* _TASK GOAL_
Please print nothing but the lines from the one with "Select the trend line drawing tool" to the last line of the records below, and omit pictures.

* _INPUT MATERIAL_
* * * * *

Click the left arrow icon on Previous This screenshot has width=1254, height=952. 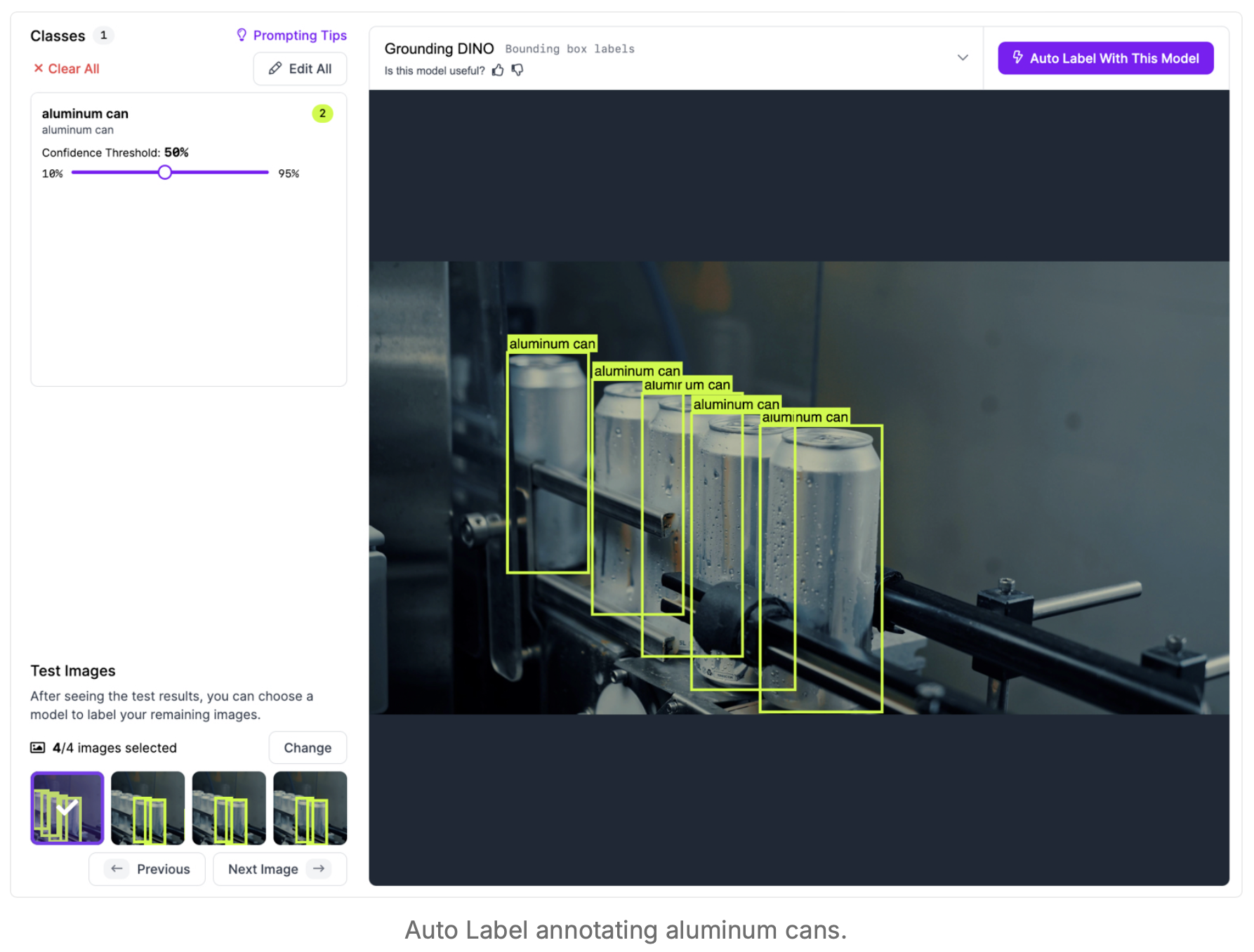tap(117, 869)
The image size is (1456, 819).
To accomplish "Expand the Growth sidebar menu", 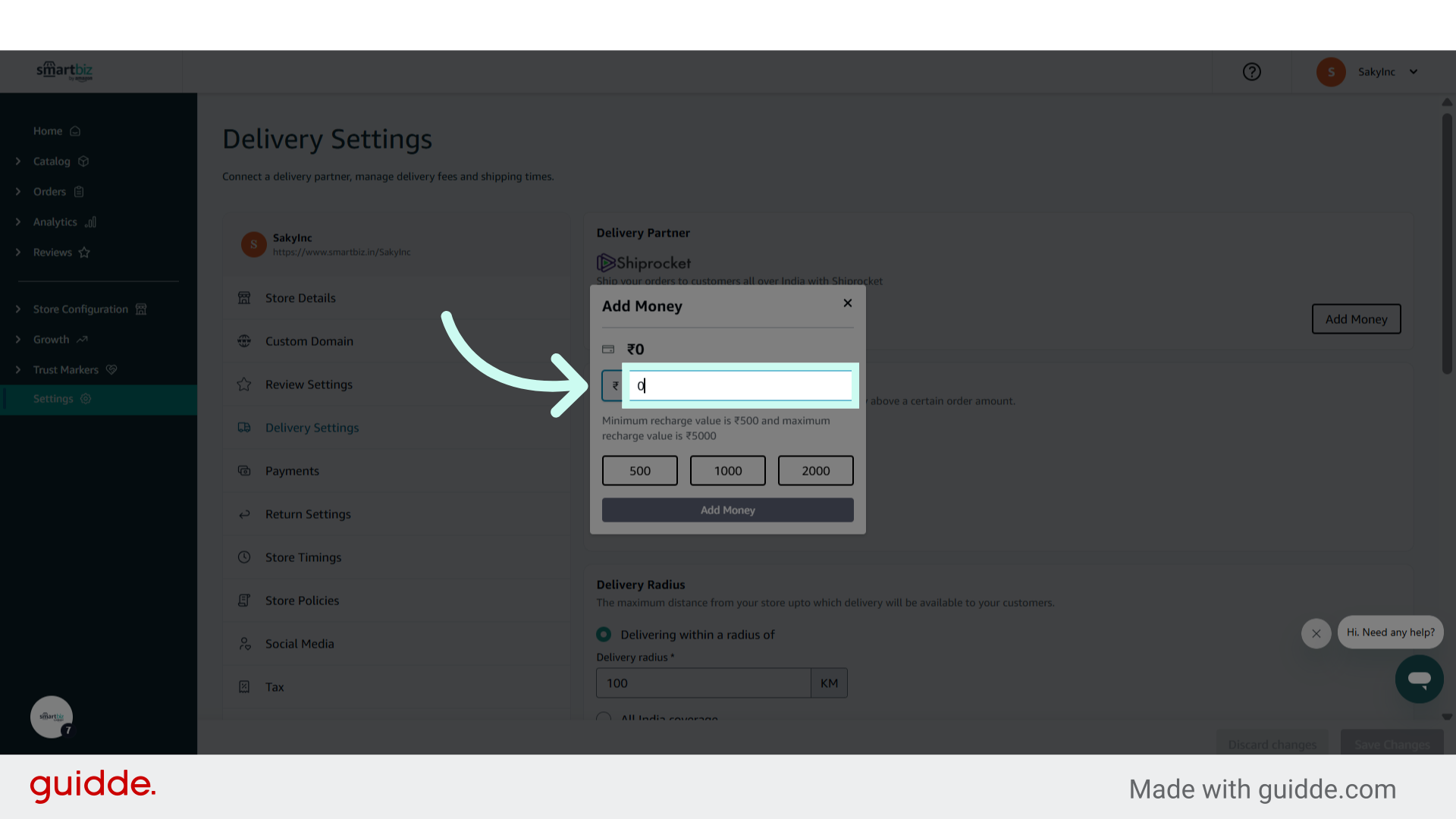I will click(x=18, y=340).
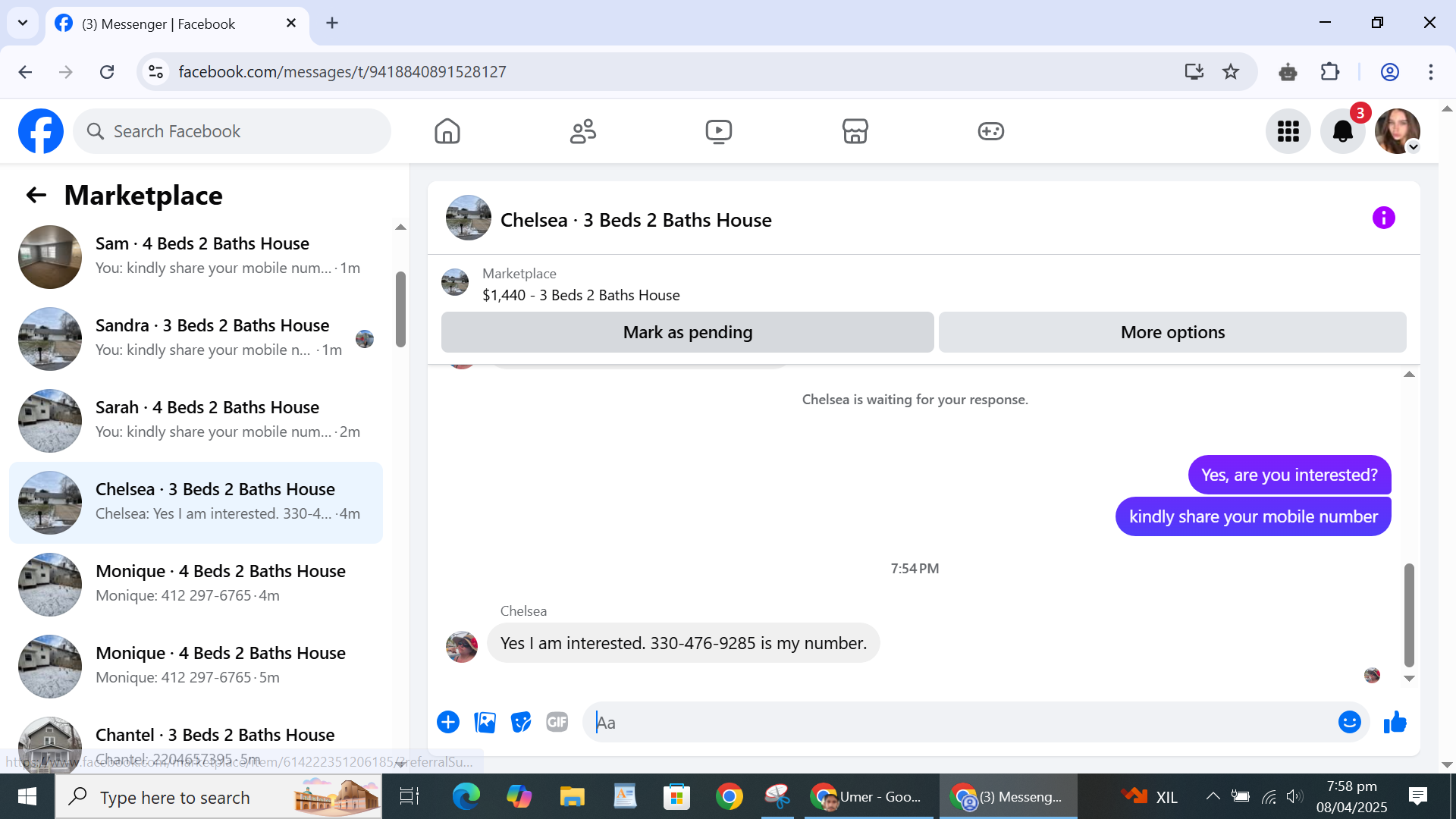Send a thumbs-up like
The image size is (1456, 819).
(x=1395, y=723)
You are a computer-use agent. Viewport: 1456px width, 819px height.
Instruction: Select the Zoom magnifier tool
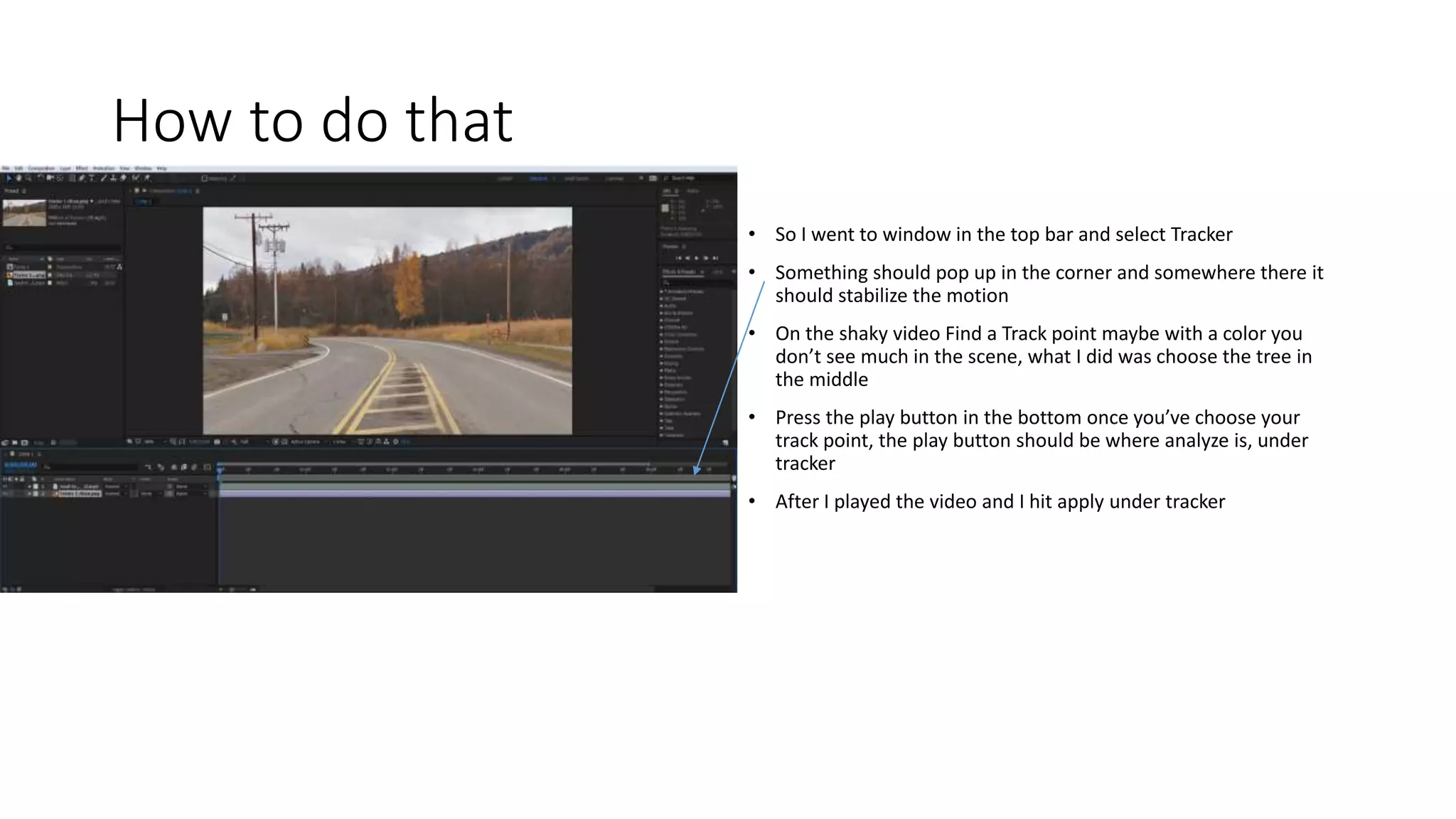click(x=28, y=178)
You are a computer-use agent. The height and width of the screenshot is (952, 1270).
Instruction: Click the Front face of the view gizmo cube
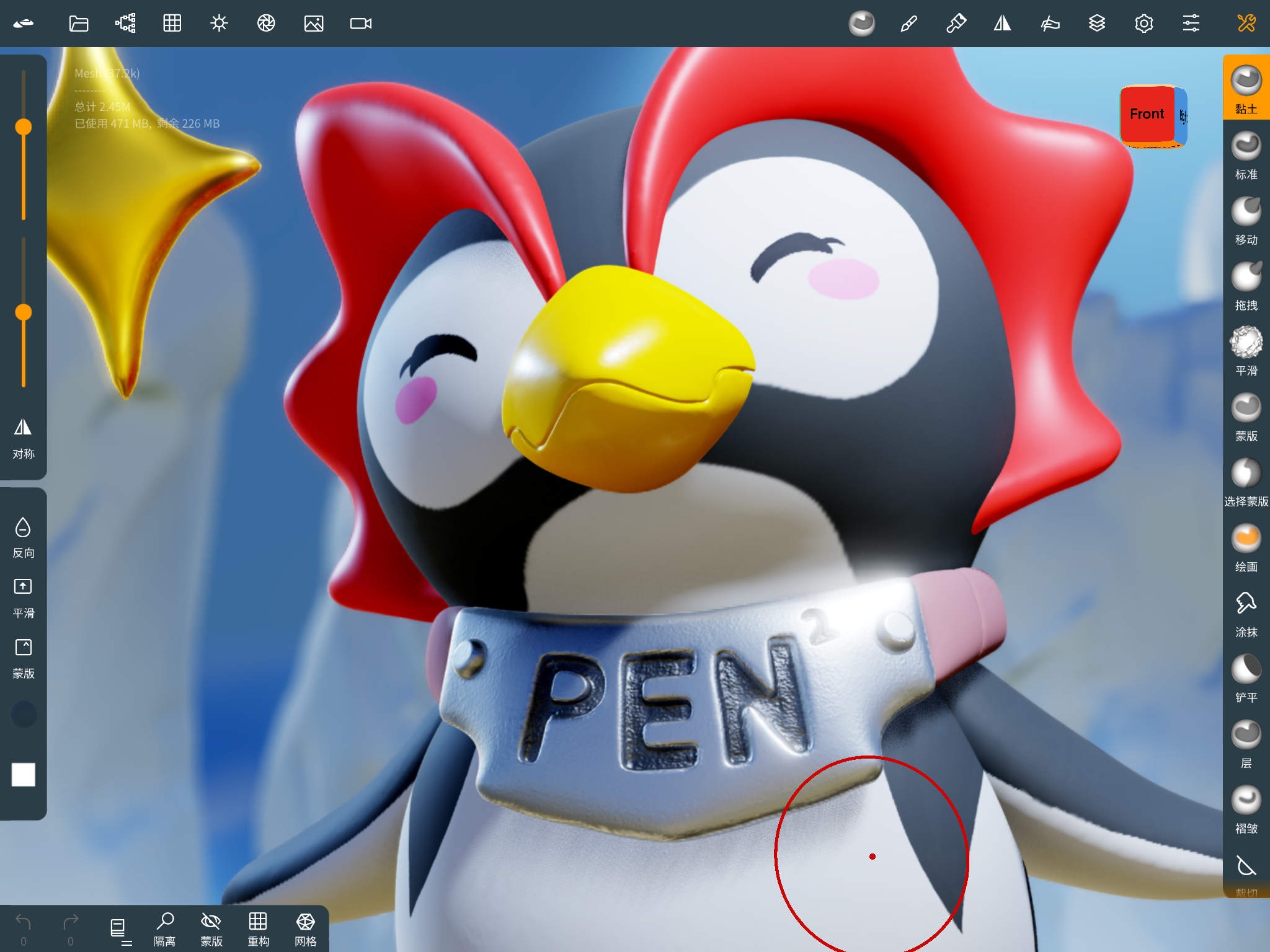click(1147, 114)
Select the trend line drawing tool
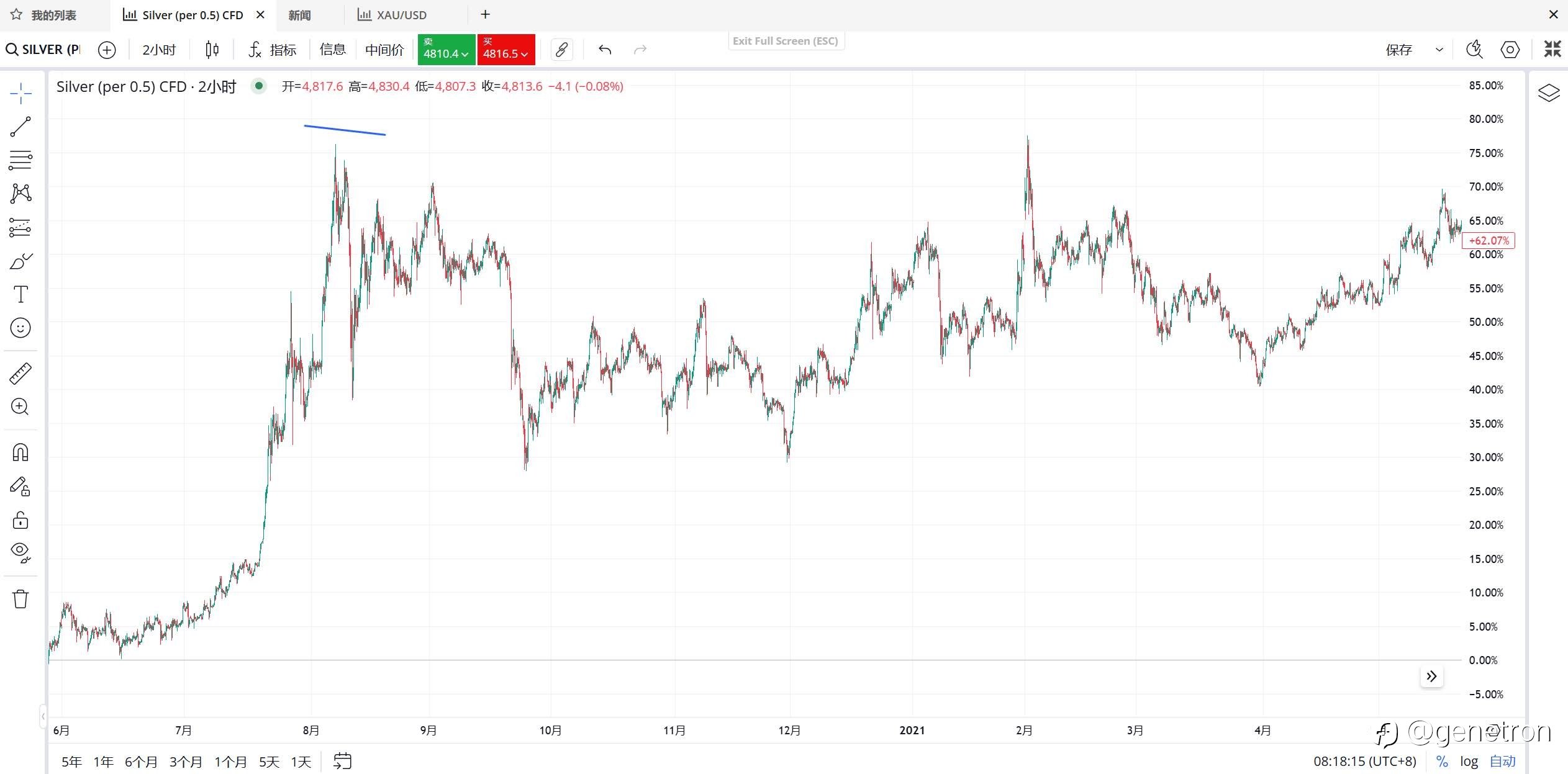This screenshot has height=774, width=1568. [x=20, y=127]
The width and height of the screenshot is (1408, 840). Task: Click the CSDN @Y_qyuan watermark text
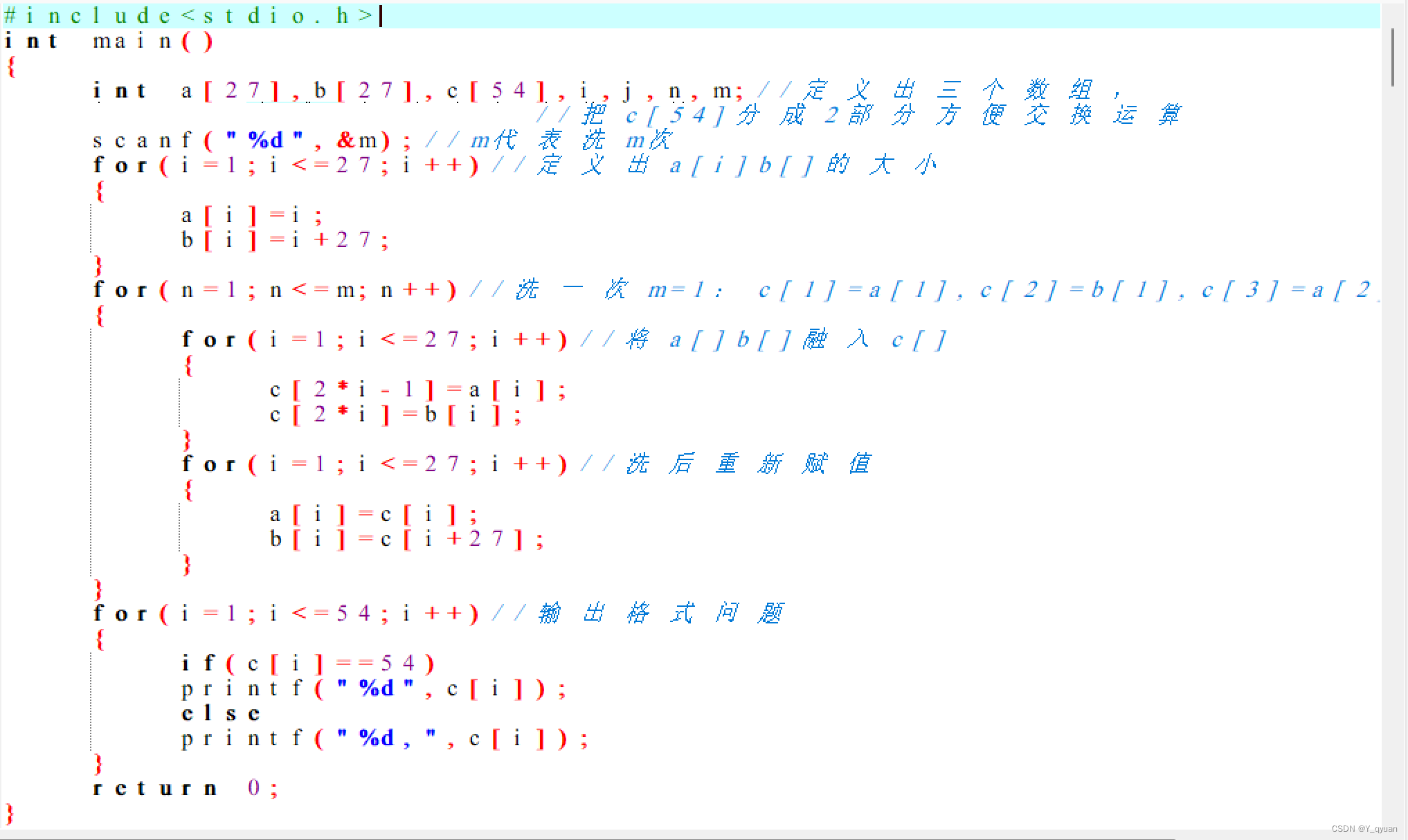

* * * * *

* _SOLVED EXERCISE_
Select the trend line drawing tool
This screenshot has height=774, width=1568. [x=20, y=127]
The width and height of the screenshot is (1408, 840). Task: Click the CSDN @Y_qyuan watermark text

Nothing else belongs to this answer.